Selling your own products is a great way to express yourself creatively and to make money. Many platforms, such as Etsy, allow you to list homemade items for sale online. Or you can create your own website through a platform like Shopify. You might also choose to sell at a farmer’s market or other in-person community venues. Once you take the leap and chose your platform, make sure you’re aware of all of the laws that apply to your business. To make sure you’re selling items legally, learn about all the licenses or permits you might need.
Six Steps to Selling Items Legally
1. Get a Seller’s Permit
A business must obtain a seller’s permit if it sells physical items to the public. Your state will most likely issue this. They will ensure that you charge the appropriate taxes, if applicable. In addition, some states may require that those who provide services get a seller’s permit. Check with your state’s Department of Taxation to determine whether your business is required to have this permit.

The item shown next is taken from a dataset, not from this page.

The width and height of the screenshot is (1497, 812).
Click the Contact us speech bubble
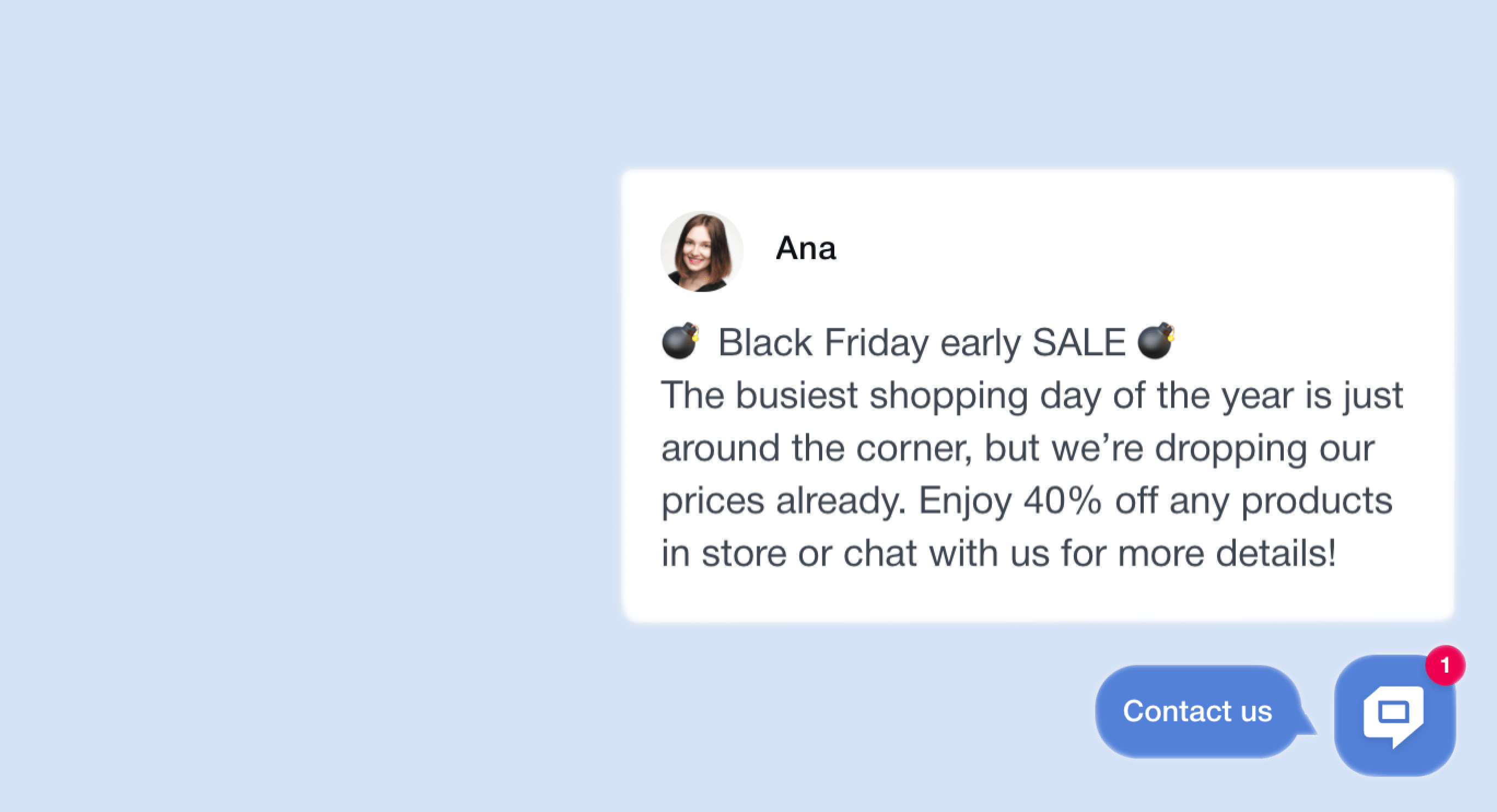pos(1197,711)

The Ohio Department of Taxation explains what kind of business needs this sort of permit and how often you’d be required to send those taxes to the state. You’ll also want to make sure you have the correct occupancy permits, professional licenses, and safety permits. The Small Business Association is a great resource for this information.
2. Get a Wholesaler’s License
A wholesaler’s license allows you to purchase items in bulk for a discounted price and re-sell them. You won’t have to pay the sales tax when you purchase these items with a wholesaler’s license. It may also be called a seller’s permit, depending on your location. Sometimes they are two different things. First, obtain an employer identification number (or EIN). Your state’s department of taxation or labor may be able to help you with this. The Small Business Administration also provides assistance.

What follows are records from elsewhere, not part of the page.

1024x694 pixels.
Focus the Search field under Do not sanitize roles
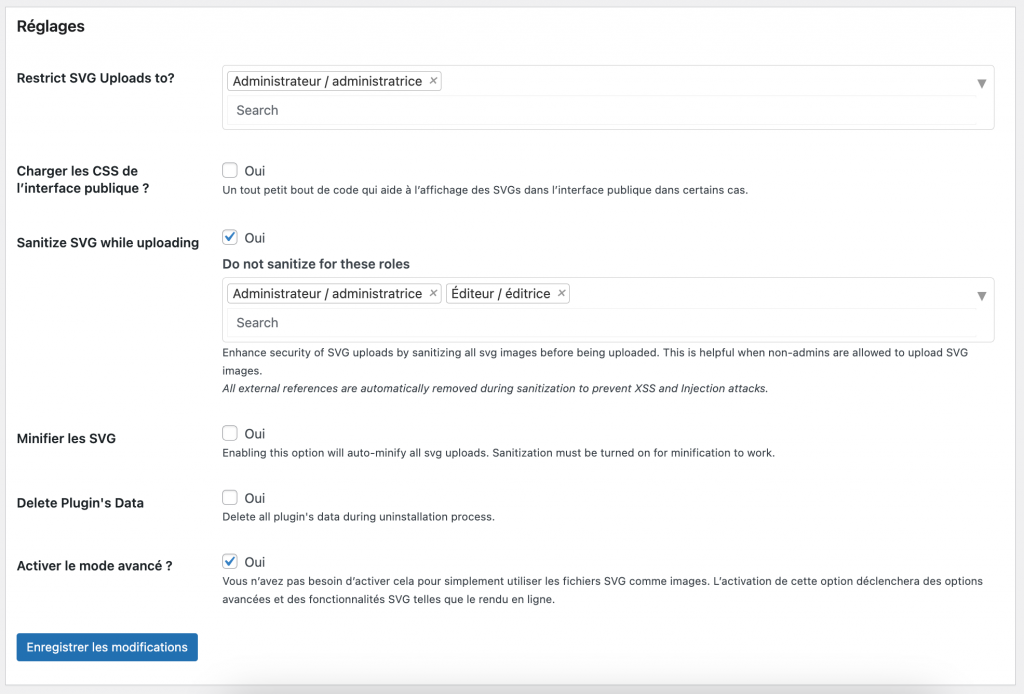point(600,322)
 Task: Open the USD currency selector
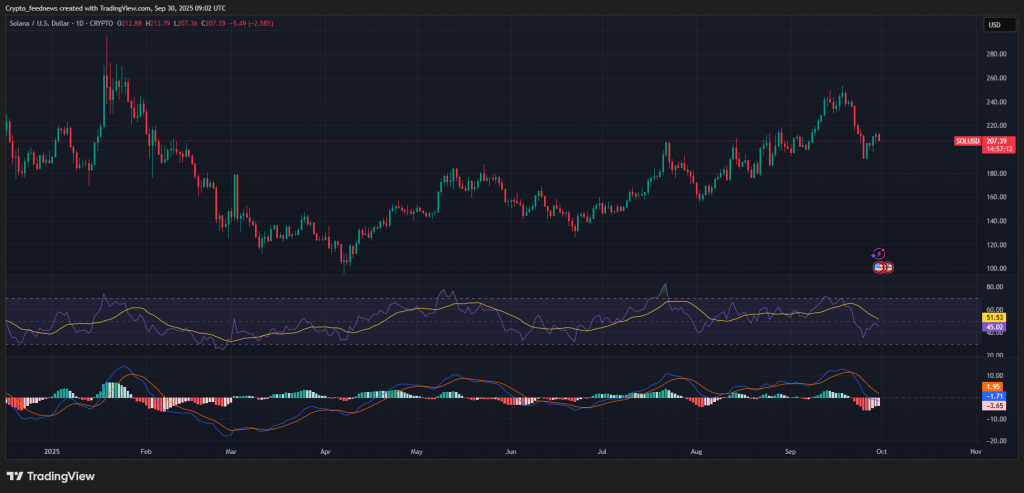pos(994,24)
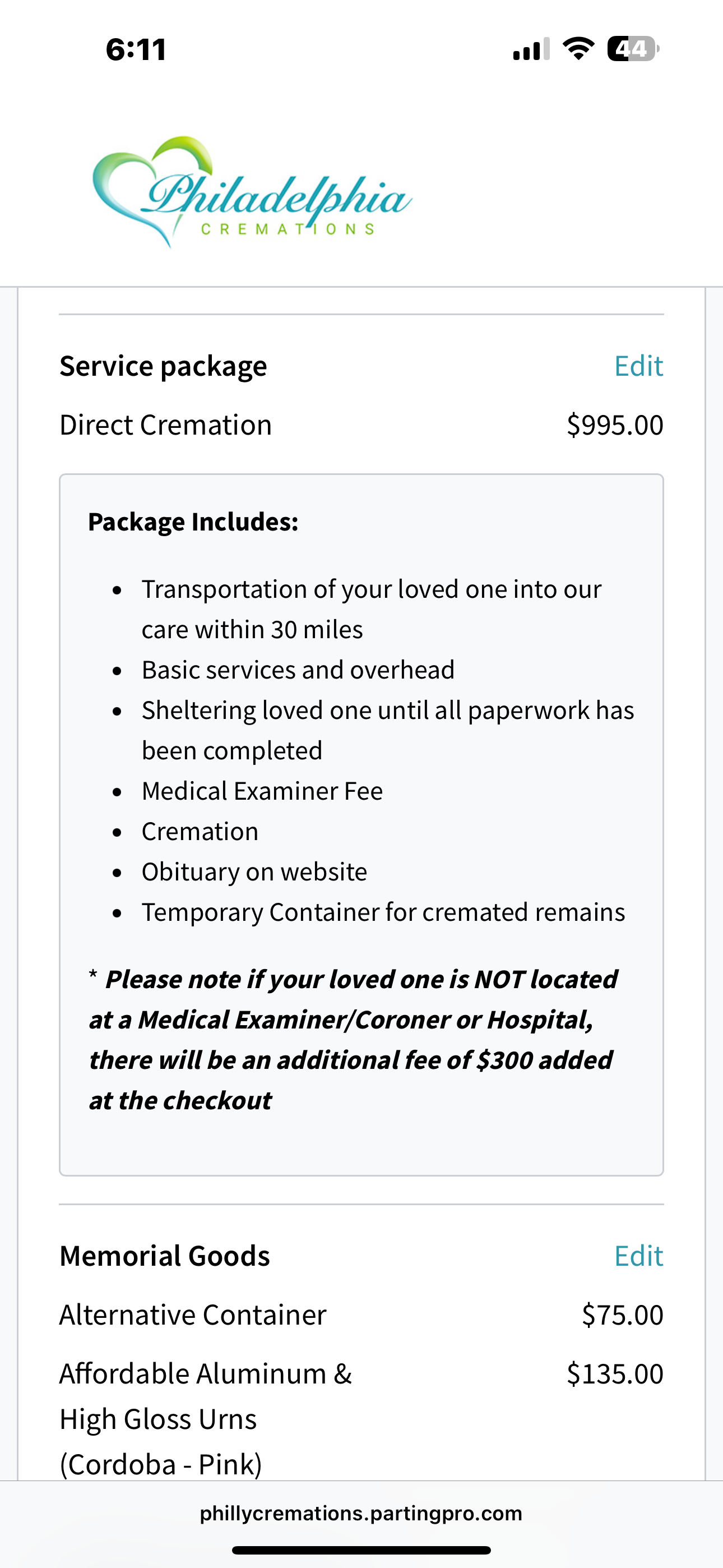Tap the phillycremations.partingpro.com address bar
723x1568 pixels.
pyautogui.click(x=361, y=1513)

3. Make Sure You Have No Trademark Issues
Make sure that your business name and the names of your products do not infringe on any filed trademarks. You may also obtain trademarks of your own. In doing so, you protect your business’ reputation and make it easier for customers to find you. Ensuring that your business or product name doesn’t conflict with other businesses can limit the potential for conflict with other established businesses as well.

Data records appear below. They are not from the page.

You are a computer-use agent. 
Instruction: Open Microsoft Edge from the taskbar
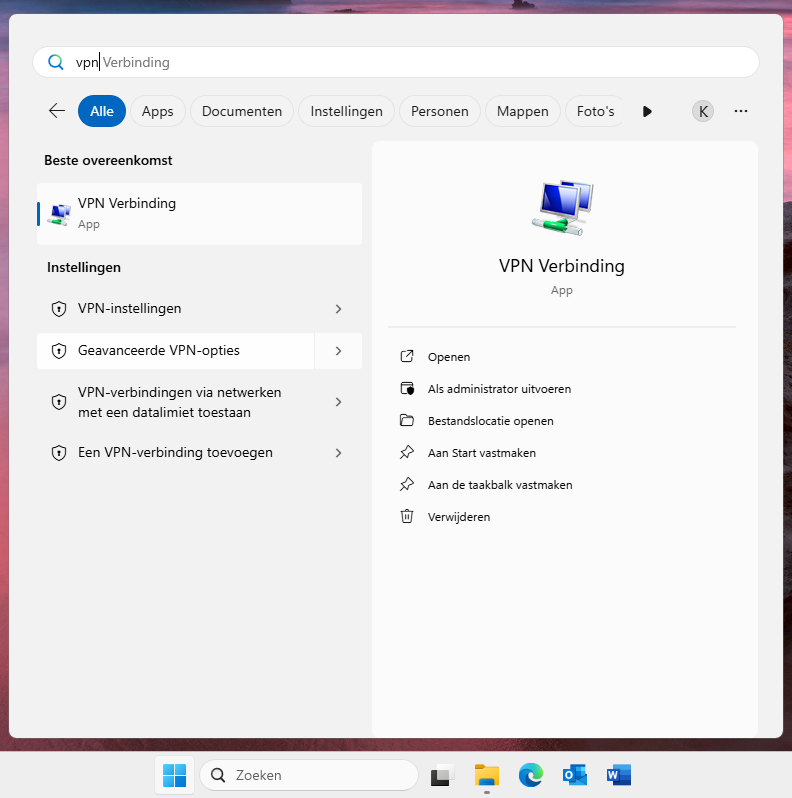click(x=530, y=775)
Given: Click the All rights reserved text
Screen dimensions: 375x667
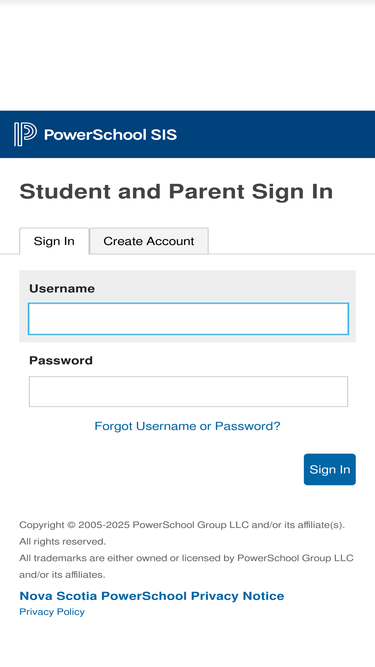Looking at the screenshot, I should 62,542.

4. Choose a Payment Gateway and Understand Their Limits
Paypal, Stripe, Square… there are many processors that you can use to collect payments. Research these so that you fully understand the fees each charge, and any restrictions on products you can sell with them.
5. Understand Shipping Restrictions
Like payment gateways, depending on what you sell, research restrictions on shipping items. If your products are perishable, sold in aerosol cans, for example, there may be difficulties in shipping them. In some cases, shippers may refuse. Others may require an added fee or paperwork.